## EXERCISE BRIEF:
Rewrite the listing from the line that contains "Where should I" through the end of the listing, replacing "eye icon" with "view icon" and keeping everything else unchanged, and leave the pictures out of your answer.

(Rows of pointing data)
◇ ◇ ◇ ◇

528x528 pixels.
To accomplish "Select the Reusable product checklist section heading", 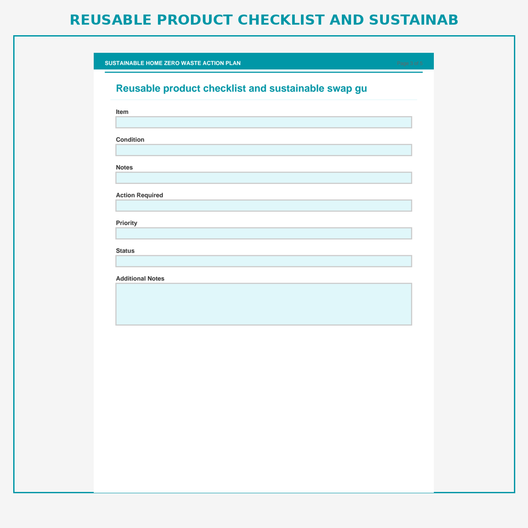I will tap(242, 88).
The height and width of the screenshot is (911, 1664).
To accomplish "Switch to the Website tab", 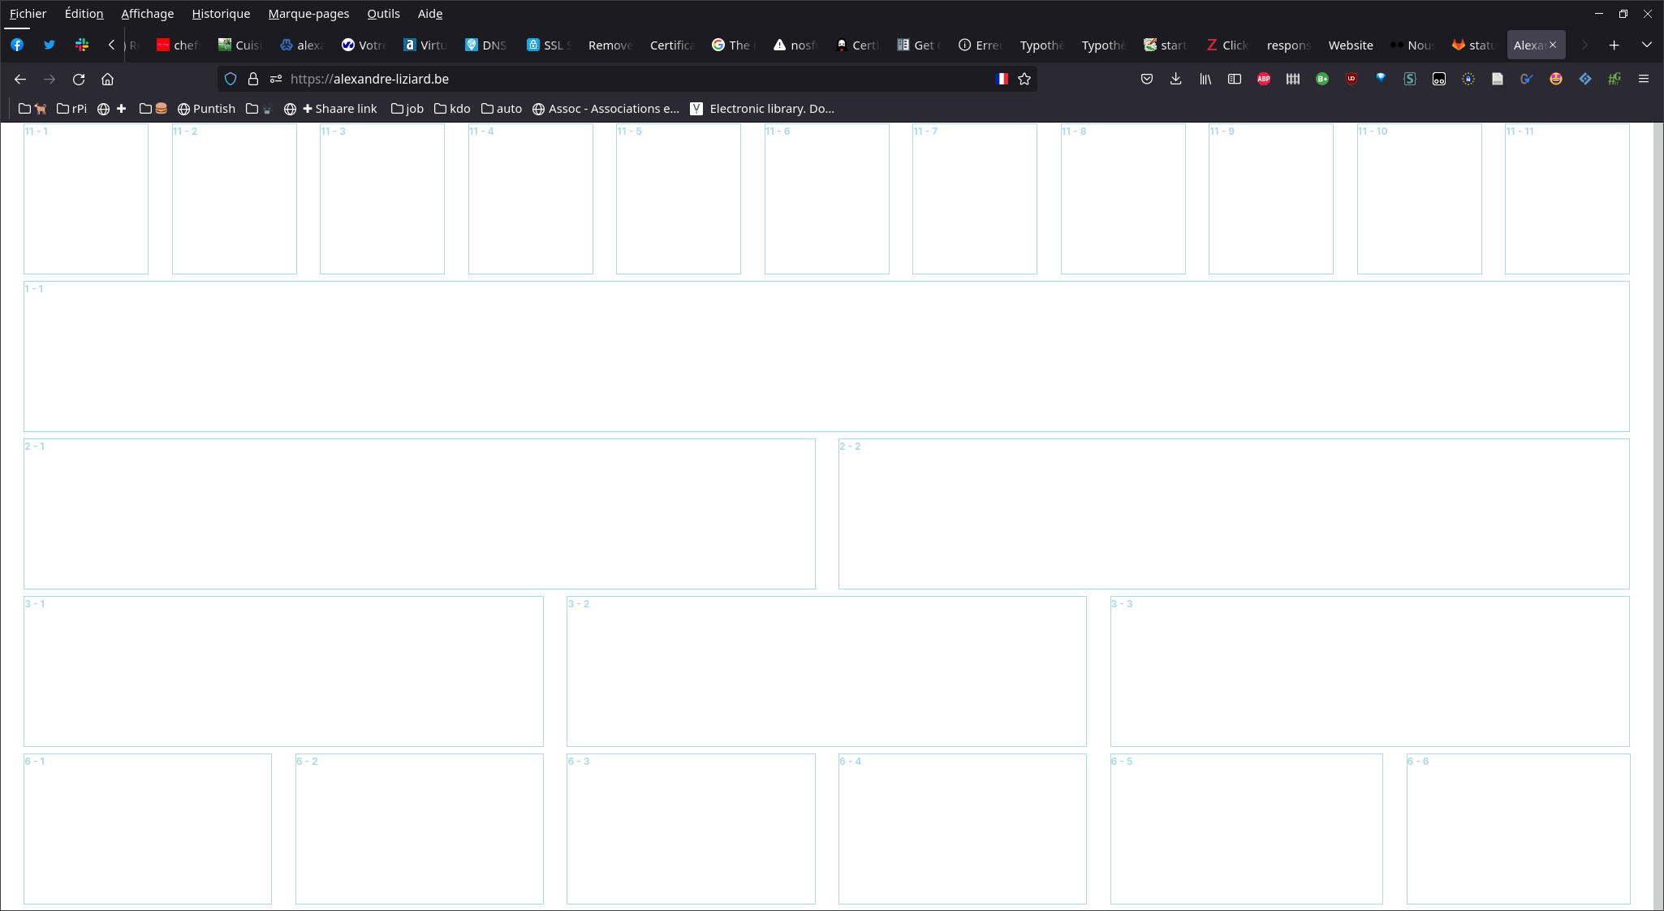I will 1351,45.
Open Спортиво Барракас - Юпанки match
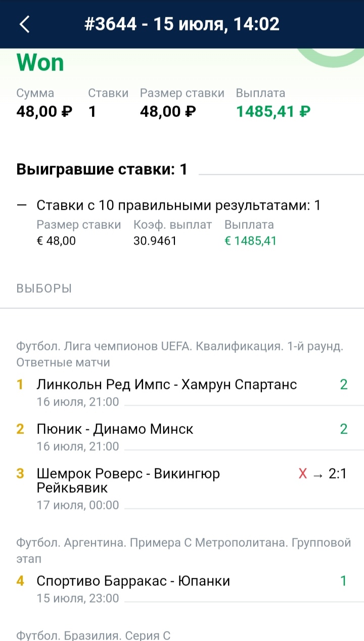Viewport: 364px width, 641px height. point(133,581)
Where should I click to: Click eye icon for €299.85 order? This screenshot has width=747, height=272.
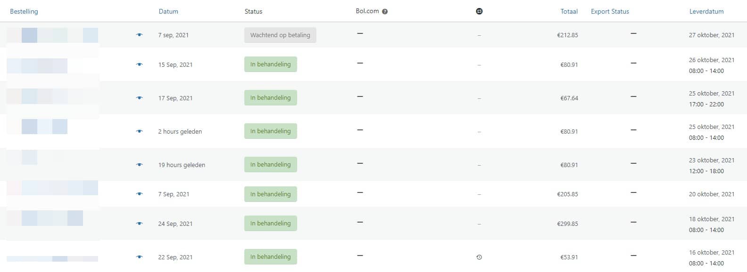139,224
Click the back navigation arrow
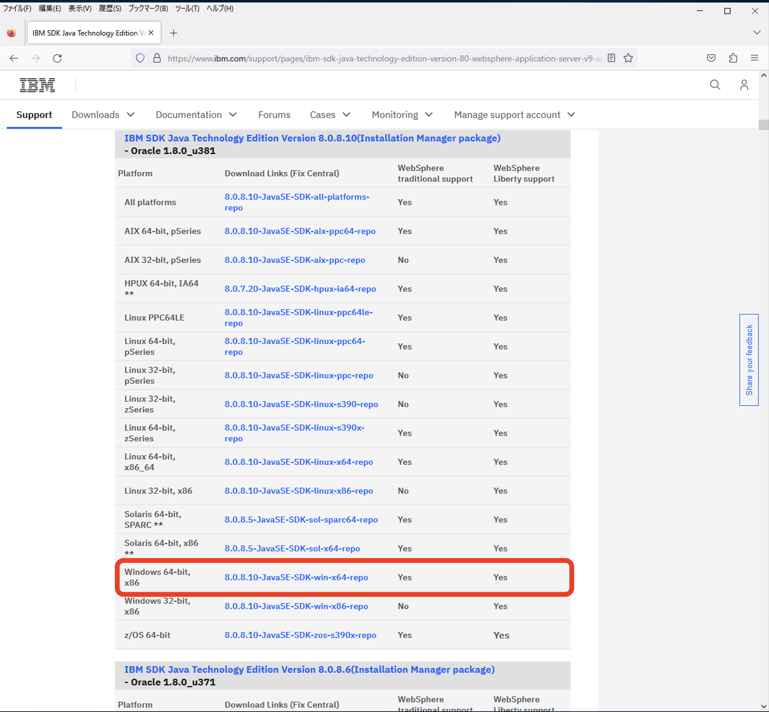This screenshot has height=712, width=769. (x=14, y=58)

◇ ◇ ◇ ◇

## CORRECT RESULT:
Where should I click to: Click view icon for €299.85 order? This screenshot has width=747, height=272.
139,224
Click the back navigation arrow
This screenshot has height=712, width=769. (x=14, y=58)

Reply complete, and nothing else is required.